Outra coisa que causou grande consternação foi o facto de Trump ter rompido compromissos internacionais importantes. Mas quando olhamos para organizações como o Conselho de Direitos Humanos da ONU, é difícil encaixá-los no quadro de valores da ordem internacional liberal…

Rompeu com compromissos internacionais que, na sua óptica, prejudicavam os interesses americanos. O multilateralismo não é um bem em si. É um processo para chegar a entendimentos, mas que só são possíveis de alcançar quando existe um consenso genérico sobre o mundo. Uma coisa é seguir o multilateralismo na UE ou na NATO, outra é o multilateralismo em instituições que englobam regimes não-democráticos crescentemente poderosos.

Biden propôs a criação de um Disinformation Governance Board e, no Brasil, Lula está empenhado num ‘Pacto Global contra a Desinformação’. Sendo ‘desinformação’ um conceito tão vago, não corremos o risco de eliminar uma das condições necessárias para a democracia, que é a liberdade de expressão?

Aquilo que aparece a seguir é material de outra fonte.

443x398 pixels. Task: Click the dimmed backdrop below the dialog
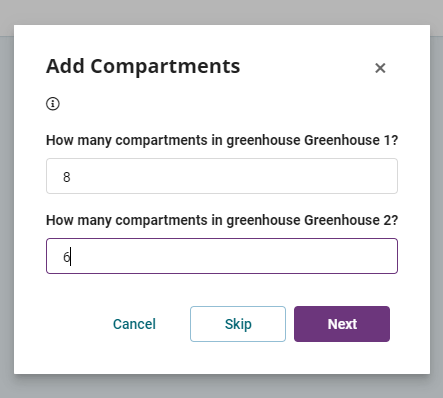click(222, 387)
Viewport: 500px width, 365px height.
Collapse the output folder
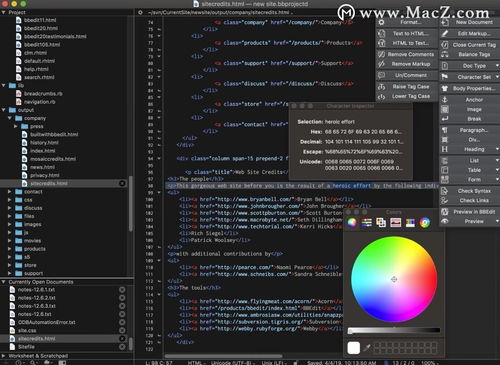(4, 110)
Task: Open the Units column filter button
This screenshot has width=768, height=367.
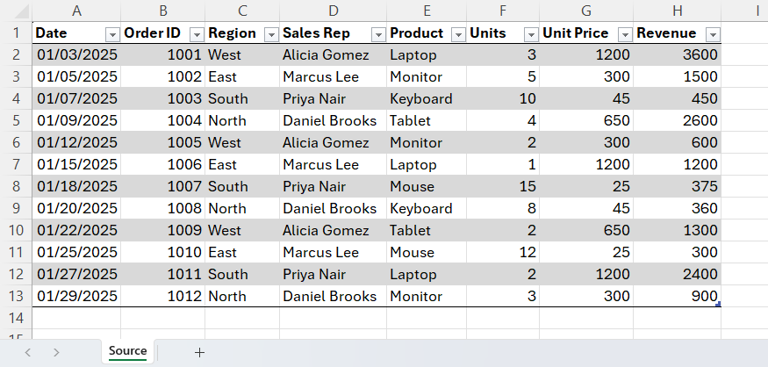Action: (x=531, y=34)
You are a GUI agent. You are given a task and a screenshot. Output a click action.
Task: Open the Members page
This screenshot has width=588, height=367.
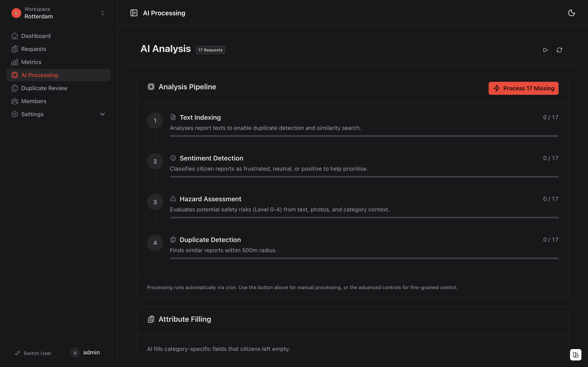(34, 101)
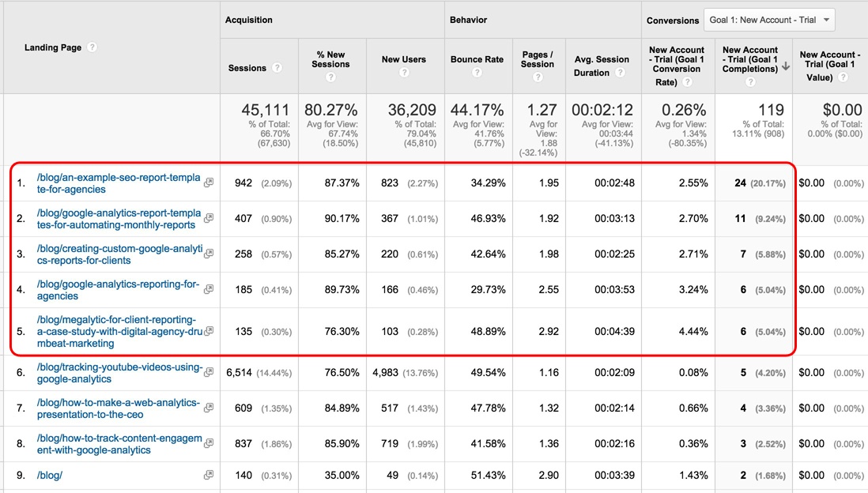This screenshot has width=868, height=493.
Task: Click external link icon for google-analytics-reporting-for-agencies row
Action: coord(208,290)
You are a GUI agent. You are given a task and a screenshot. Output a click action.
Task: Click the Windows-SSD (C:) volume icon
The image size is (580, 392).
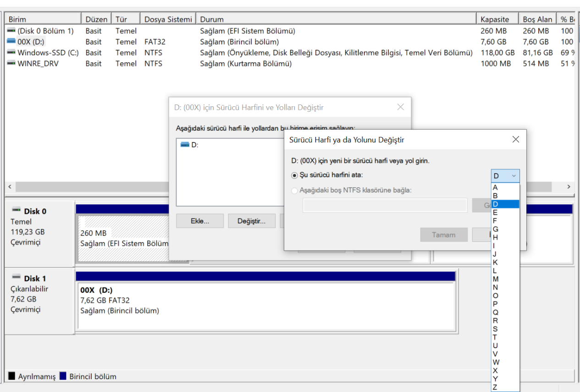coord(11,53)
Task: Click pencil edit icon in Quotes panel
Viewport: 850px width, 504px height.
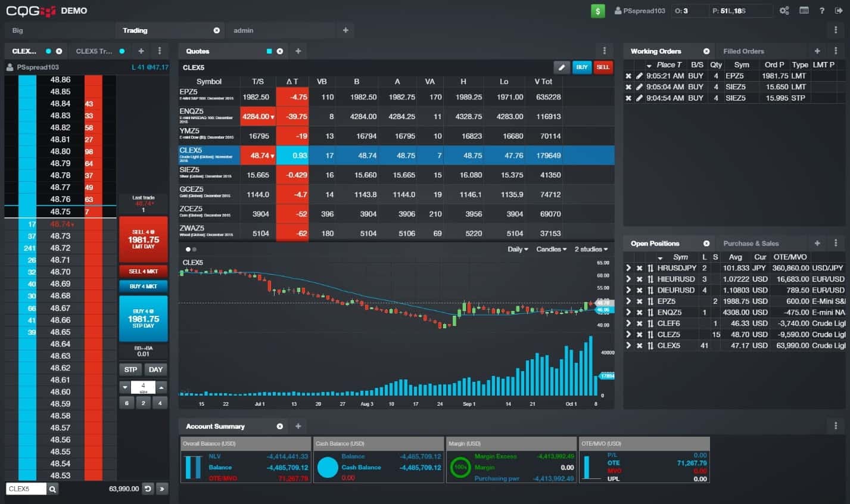Action: [x=561, y=67]
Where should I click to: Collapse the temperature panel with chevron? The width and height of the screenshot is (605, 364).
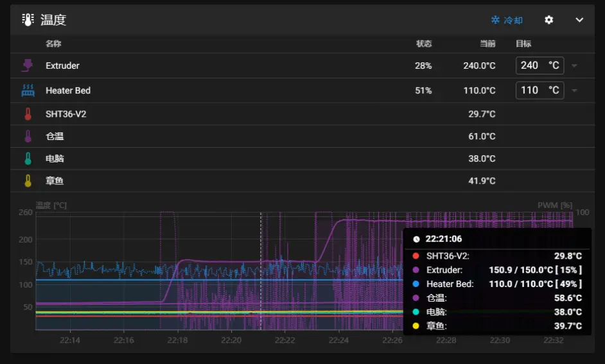(579, 20)
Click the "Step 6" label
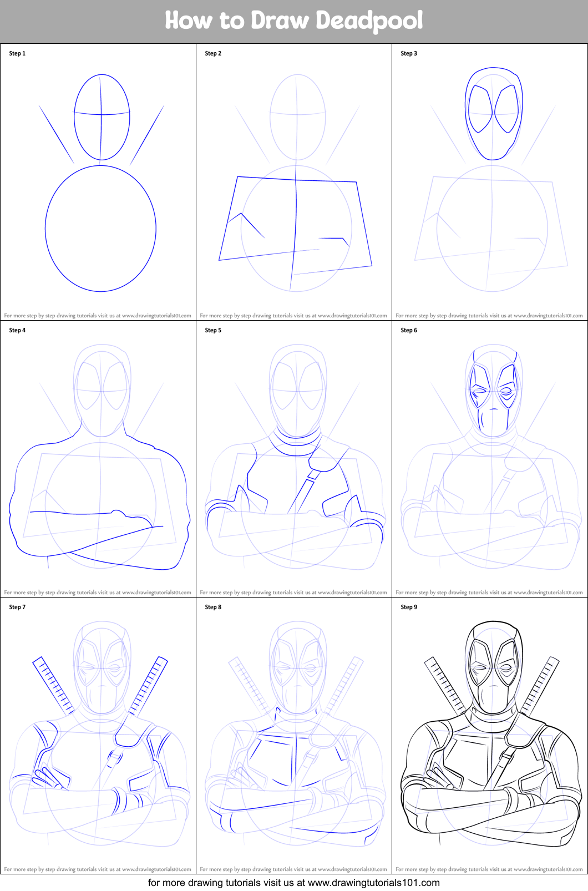This screenshot has height=891, width=588. (x=409, y=330)
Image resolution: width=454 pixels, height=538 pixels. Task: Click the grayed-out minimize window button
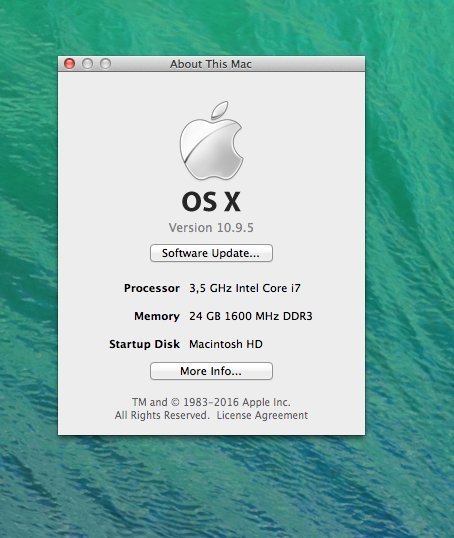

Claro. Estas propostas visam condicionar a liberdade de expressão. Quando se fala em desinformação, o que muitas vezes está a ser dito é que não concordamos com o que a outra pessoa diz. Desinformação é apenas aquilo que não gostamos de ouvir. Em democracia temos de enfrentar, e eventualmente combater, coisas com as quais não estamos de acordo. Mas temos de as ouvir. A desinformação, como ela é discutida, basicamente refere-se a pontos de vista, a discordância política. Duas pessoas podem estar na posse dos mesmos dados e chegam a interpretações diferentes. A política é isso mesmo. Partidos políticos existem porque interpretamos a realidade de forma diferente. Muitos dos que defendem o combate à desinformação, o que querem, na prática, é censurar opiniões com as quais discordam.

A democracia pode realmente ser posta em causa se nós deixarmos de concordar sobre as regras do jogo…

As regras do jogo incluem o pluralismo de opinião e a liberdade de expressão. Houve um assalto nos últimos anos à liberdade de expressão, um assalto woke que invoca a desinformação, o hate speech, uma série de coisas. Mas uma sociedade democrática exige confronto político, e a robustez da democracia depende dessa capacidade de confronto. O que se está a tentar fazer, em muitos casos, é criar uma linguagem que não ofende ninguém, mas, por isso mesmo, é destituída de substância política. Devemos celebrar a liberdade de expressão até ao limite, de modo a que as pessoas possam, de uma forma aberta, discutir os problemas e as eventuais soluções. Se começamos a constringir a liberdade de expressão, excluímos eventuais soluções e acabamos naquilo que, há uns anos, se chamava o pensamento único. Ironicamente, havia muito menos pensamento único há dez anos atrás do que há hoje…

Na América, as eleições de 2024 serão decisivas. No campo republicano, há a hipótese de um DeSantis mais polido e sensato do que Trump…

Não sei o que isso quer dizer, polido e sensato. Reconheço que se trata de uma crítica generalizada na Europa, mas não é uma crítica política. É uma crítica à forma como Trump come à mesa. As maneiras de Ron DeSantis serão muito mais civilizadas, mas as suas políticas são praticamente iguais às de Trump. Viu-se, recentemente, quando DeSantis afirmou que a Ucrânia não é do interesse vital dos Estados Unidos. Trump subscreve esse tipo de neoisolacionismo. Qual é a diferença entre Trump e DeSantis no que diz respeito às guerras culturais? Não há. DeSantis poderá ser mais ‘polido e sensato’, mas a substância é a mesma. Convém olhar para a substância e não apenas para a forma. A mensagem do livro é essa: habituem-se, porque o Trumpismo tomou conta do Partido Republicano.